Tessin: Verbindung zu Norditalien
Das Tessin hat eine kleine, aber aktive Musikszene mit starken Verbindungen zu Norditalien und Mailand. Lugano und Locarno sind die wichtigsten Zentren. Das Lugano Jazz Festival ist international anerkannt. Für Bands aus dem Tessin ist der Zugang zum italienischen Markt durch die Sprachgemeinschaft natürlich, was Tourneen und Kooperationen erleichtert.
Wichtige Genres in der Schweizer Szene
Die Schweizer Musikszene ist genreübergreifend, aber einige Bereiche sind besonders stark vertreten:
- Rock und Indie: Seit den 1980er Jahren mit Bands wie Krokus international bekannt; heute geprägt von einer lebhaften Indie-Szene in Zürich, Bern und Basel.
- Schweizerdeutscher Rap / Hip-Hop: Eine der stärksten regionalen Hip-Hop-Traditionen Europas, mit dem Openair Frauenfeld als Flaggschiff-Festival.
- Elektronische Musik: Zürich und Lausanne haben bedeutende Clubszenen; Genf und Basel punkten mit experimentellen Kollektiven.
- Jazz: Stark durch Ausbildungsinstitutionen wie FHNW, HKB Bern und HEM Genf verankert. Montreux als globales Aushängeschild.
- Volksmusik und Alpinfolk: Stark in der Innerschweiz, Appenzell und Graubünden; hat in den letzten Jahren eine Fusion mit modernen Genres erfahren.

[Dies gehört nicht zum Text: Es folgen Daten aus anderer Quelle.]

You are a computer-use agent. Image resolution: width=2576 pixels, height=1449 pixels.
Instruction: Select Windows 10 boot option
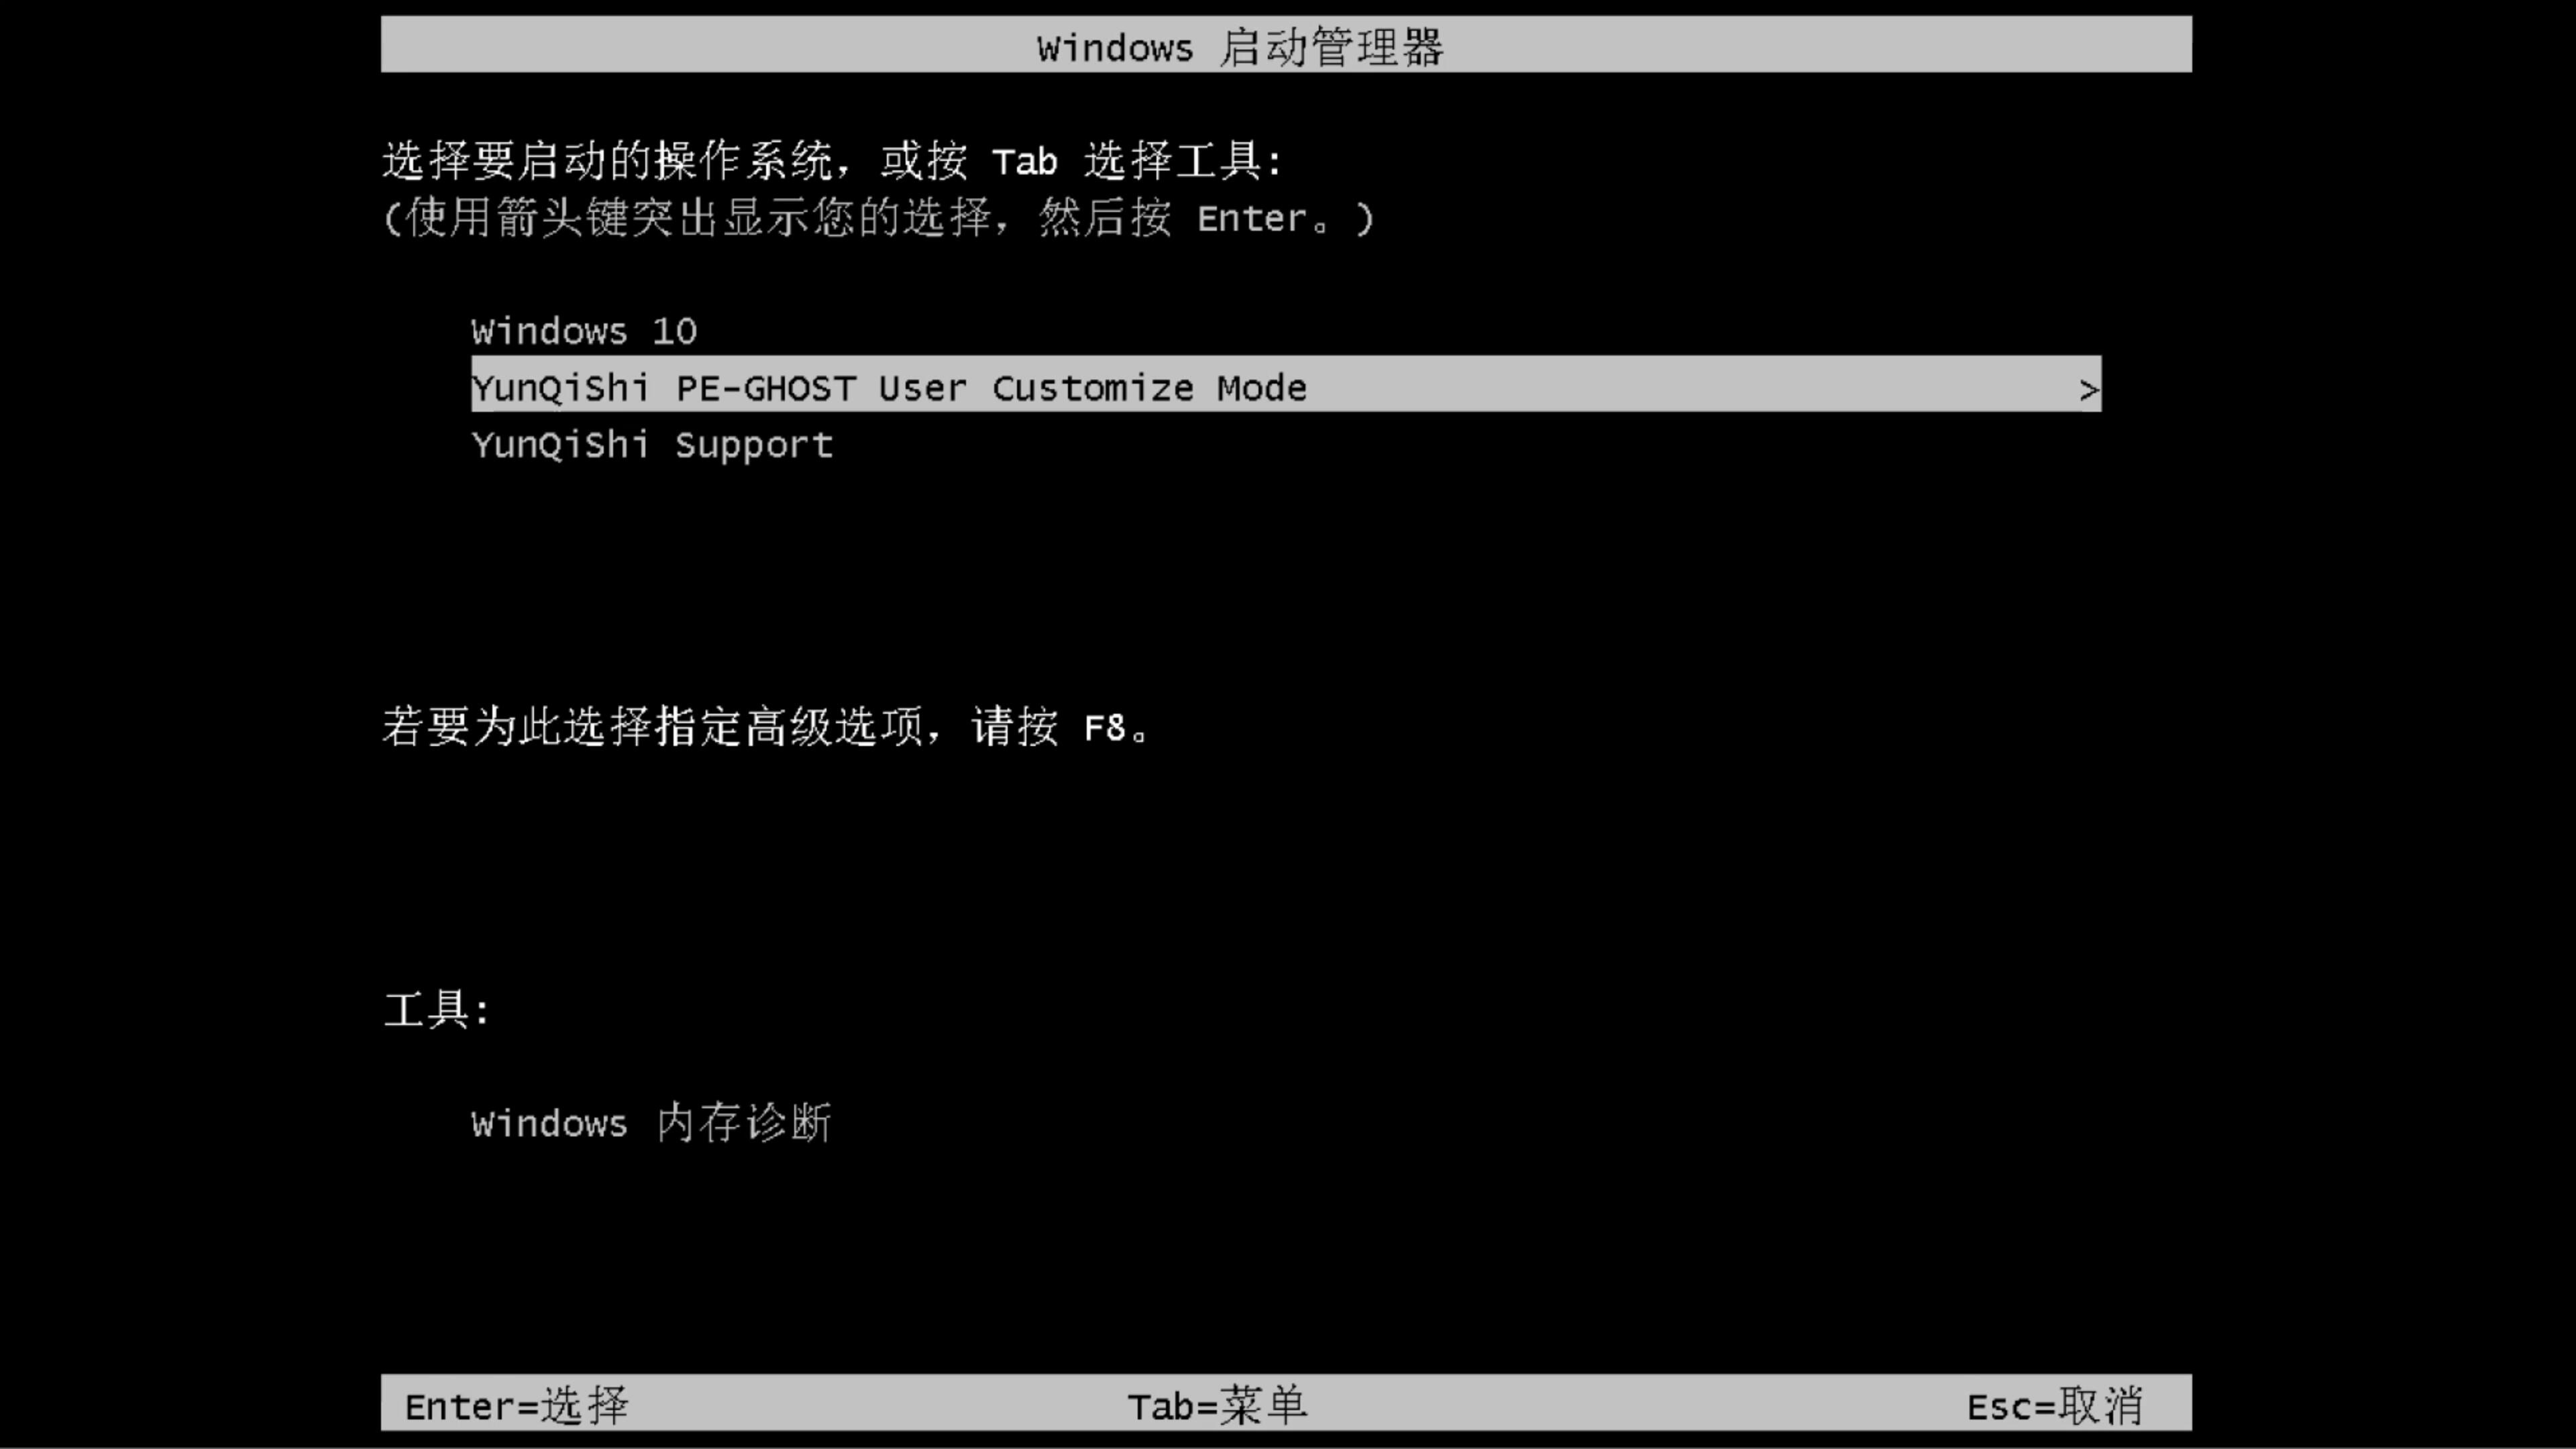584,331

Musikausbildung in der Schweiz
Die Schweiz hat ein gut ausgebautes Netz an Musikhochschulen. Die FHNW Hochschule für Musik, die HKB (Hochschule der Künste Bern), die Musikhochschule Luzern und die Haute École de Musique Genève (HEM) bieten Bachelor- und Masterstudiengänge in klassischer Musik, Jazz, Pop und zeitgenössischer Komposition. Die Ausbildungsqualität ist europaweit anerkannt und trägt wesentlich zur hohen Dichte an professionellen Musiker in der Schweiz bei.